Kaisla’s letter was dated a week after the City of North Vancouver council adopted a motion from Buchanan calling for the creation of a new North Shore cross-jurisdictional working group to find short, medium- and long-term actions to prevent homelessness and offer people a way out of it.

“We are certainly motivated and dedicated and had taken action prior to receiving [the letter] and the three mayors including myself and my council are committed to doing that,” Buchanan said. “I don’t want a lot of time spent on researching this and that. This is very action oriented. We need to be moving forward. We need to be finding a site. We need to be co-ordinating that with health services,” Buchanan said.

Still, that will take some effort, so city council voted July 13 to reallocate $228,000 from other projects to temporarily hire someone to oversee the work. Buchanan said all levels of government need to be at the table and choosing which land “makes the most sense.” The province has been buying land and older hotels to provide housing elsewhere in the Lower Mainland, Buchanan said, and it’s time they did that on the North Shore too, she added.

West Vancouver council voted to join the working group on July 6.

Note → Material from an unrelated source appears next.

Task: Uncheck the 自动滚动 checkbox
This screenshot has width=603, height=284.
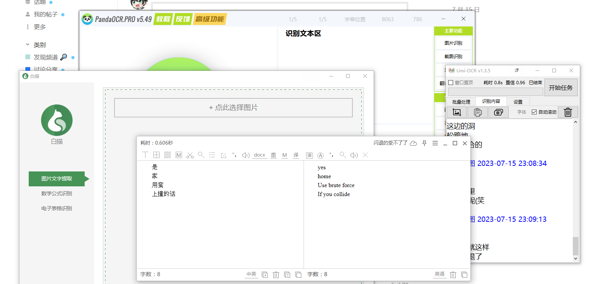Action: click(x=534, y=112)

“Really, this is going to force us to do some things that we should have done a long time ago,” said West Vancouver Mayor Mary-Ann Booth.

But, Booth added, solving homelessness is more complicated than finding available land in the short term, as the same people will also likely need wraparound health services that the province can’t download onto municipalities.

“We’ve got a big problem and it’s not just up to the municipalities to solve it. In fact, it’s not even our jurisdiction,” she said. “We don’t have that much land and we don’t have that much money, and so our position is that we’re willing to be part of the solution, but we don’t have the resources to be the solution.”

District of North Vancouver council has not yet met to vote on joining the working group.